Salty Leviathan
2 Comments | June 2, 2007 at 7:39 pm by mahud
Filed under Jewish Mythology, Biblical Mythology, Mesopotamian Mythology
I came across an interesting tradition at Dance of the Mind earlier, regarding the Leviathan, found in the Talmudic tractate Baba Batra:
Rab Judah said in the name of Rab: All that the Holy One, blessed be He, created in his world he created male and female. Likewise, Leviathan the slant serpent and Leviathan the tortuous serpent he created male and female; and had they mated with one another they would have destroyed the whole world. What [then] did the Holy One, blessed be He, do? He castrated the male and killed the female preserving it in salt for the righteous in the world to come; for it is written: And he will slay the dragon that is in the sea.

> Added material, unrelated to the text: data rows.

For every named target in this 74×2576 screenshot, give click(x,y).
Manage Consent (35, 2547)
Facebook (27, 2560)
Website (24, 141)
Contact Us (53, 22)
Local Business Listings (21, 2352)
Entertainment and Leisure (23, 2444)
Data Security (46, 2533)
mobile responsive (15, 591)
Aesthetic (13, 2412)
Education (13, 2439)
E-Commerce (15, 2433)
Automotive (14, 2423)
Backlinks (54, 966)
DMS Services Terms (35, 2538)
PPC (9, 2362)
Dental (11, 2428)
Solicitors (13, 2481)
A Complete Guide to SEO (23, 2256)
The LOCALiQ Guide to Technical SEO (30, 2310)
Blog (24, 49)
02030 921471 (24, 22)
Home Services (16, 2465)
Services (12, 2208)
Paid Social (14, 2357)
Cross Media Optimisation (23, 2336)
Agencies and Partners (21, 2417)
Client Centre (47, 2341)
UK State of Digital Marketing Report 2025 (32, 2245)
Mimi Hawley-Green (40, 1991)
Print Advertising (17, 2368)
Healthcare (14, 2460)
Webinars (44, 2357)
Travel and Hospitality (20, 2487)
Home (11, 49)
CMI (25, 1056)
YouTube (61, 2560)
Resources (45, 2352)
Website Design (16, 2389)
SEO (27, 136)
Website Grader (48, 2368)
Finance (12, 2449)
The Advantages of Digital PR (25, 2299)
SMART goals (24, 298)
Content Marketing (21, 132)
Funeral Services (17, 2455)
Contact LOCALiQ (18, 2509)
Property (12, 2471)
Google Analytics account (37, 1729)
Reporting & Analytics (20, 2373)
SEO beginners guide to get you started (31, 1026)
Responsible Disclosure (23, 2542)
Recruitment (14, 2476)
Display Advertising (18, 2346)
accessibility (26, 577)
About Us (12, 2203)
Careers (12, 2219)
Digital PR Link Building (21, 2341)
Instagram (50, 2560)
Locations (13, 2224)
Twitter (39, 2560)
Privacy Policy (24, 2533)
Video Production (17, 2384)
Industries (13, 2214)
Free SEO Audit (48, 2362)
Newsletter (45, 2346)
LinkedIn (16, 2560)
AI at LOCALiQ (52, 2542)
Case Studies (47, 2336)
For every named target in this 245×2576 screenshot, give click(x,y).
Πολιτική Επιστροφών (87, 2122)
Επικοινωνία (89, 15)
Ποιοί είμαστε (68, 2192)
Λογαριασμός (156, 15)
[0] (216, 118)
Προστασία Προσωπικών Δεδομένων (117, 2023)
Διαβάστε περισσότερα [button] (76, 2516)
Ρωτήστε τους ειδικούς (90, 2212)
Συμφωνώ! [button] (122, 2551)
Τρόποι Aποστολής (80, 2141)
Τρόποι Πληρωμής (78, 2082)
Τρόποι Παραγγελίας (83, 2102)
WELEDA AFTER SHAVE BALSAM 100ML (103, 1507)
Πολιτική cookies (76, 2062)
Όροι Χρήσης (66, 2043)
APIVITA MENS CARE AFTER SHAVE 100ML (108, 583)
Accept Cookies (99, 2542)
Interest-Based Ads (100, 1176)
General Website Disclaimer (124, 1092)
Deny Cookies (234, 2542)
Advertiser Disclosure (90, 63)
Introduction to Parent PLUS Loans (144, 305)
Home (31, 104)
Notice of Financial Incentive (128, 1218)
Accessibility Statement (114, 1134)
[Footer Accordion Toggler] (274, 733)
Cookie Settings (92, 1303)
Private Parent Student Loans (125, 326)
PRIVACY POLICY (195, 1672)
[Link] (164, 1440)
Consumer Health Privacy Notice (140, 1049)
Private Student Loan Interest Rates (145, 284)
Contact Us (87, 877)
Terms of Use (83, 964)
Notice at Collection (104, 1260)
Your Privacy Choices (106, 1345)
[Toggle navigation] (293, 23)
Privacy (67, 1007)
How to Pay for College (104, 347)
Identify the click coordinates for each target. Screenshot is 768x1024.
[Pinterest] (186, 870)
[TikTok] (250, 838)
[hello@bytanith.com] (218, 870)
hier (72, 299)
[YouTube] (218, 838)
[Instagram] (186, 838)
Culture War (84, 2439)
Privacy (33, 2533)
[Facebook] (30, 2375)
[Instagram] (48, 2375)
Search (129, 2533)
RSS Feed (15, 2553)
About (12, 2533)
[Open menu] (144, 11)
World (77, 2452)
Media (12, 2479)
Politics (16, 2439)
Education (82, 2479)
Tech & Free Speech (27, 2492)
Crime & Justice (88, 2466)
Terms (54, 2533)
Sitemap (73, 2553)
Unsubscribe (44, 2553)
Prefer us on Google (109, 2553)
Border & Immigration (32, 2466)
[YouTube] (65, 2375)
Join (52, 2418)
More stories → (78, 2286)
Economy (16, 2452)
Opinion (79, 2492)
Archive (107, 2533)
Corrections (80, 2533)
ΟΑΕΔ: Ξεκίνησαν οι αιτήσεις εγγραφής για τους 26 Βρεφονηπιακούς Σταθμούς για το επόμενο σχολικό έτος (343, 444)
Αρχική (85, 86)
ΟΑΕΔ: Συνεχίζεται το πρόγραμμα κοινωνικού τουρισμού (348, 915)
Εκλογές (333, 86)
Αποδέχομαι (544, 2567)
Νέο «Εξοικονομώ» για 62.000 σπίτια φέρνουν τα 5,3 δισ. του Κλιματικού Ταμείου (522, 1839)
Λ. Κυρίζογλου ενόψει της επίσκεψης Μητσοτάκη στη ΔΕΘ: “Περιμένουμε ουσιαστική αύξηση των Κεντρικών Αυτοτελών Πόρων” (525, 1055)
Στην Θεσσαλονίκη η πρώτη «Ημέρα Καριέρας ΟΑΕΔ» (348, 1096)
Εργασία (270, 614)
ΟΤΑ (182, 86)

Excerpt from Baba Bathra 74b
The Behemoth also received similar treatment, except the creature’s flesh wasn’t preserved in salt, because “Salted fish is palatable, salted flesh is not”, and at the end of days, the righteous are said to feast upon the flesh of both (check out Leviathan II: Demon of the Sea, Messianic Meal).
It seems pretty natural to assume that this tradition is somehow related to the Babylonian Enuma Elish, that tells us, in the beginning, all that existed was the waters of Apsu, who was the male personification of the sweet primordial waters, and Tiamat, the female personification of the salt primordial waters, who dwelt together as one (with their son Mummu), symbolizing the primordial union of the oppocites.
Ea (Sumerian: Enki), killed Apsu, and Tiamat, in the form of a monsterous dragon, sought revenge upon the gods, to be finally slain by the Eternal Champion Marduk, who formed the universe from her corpse.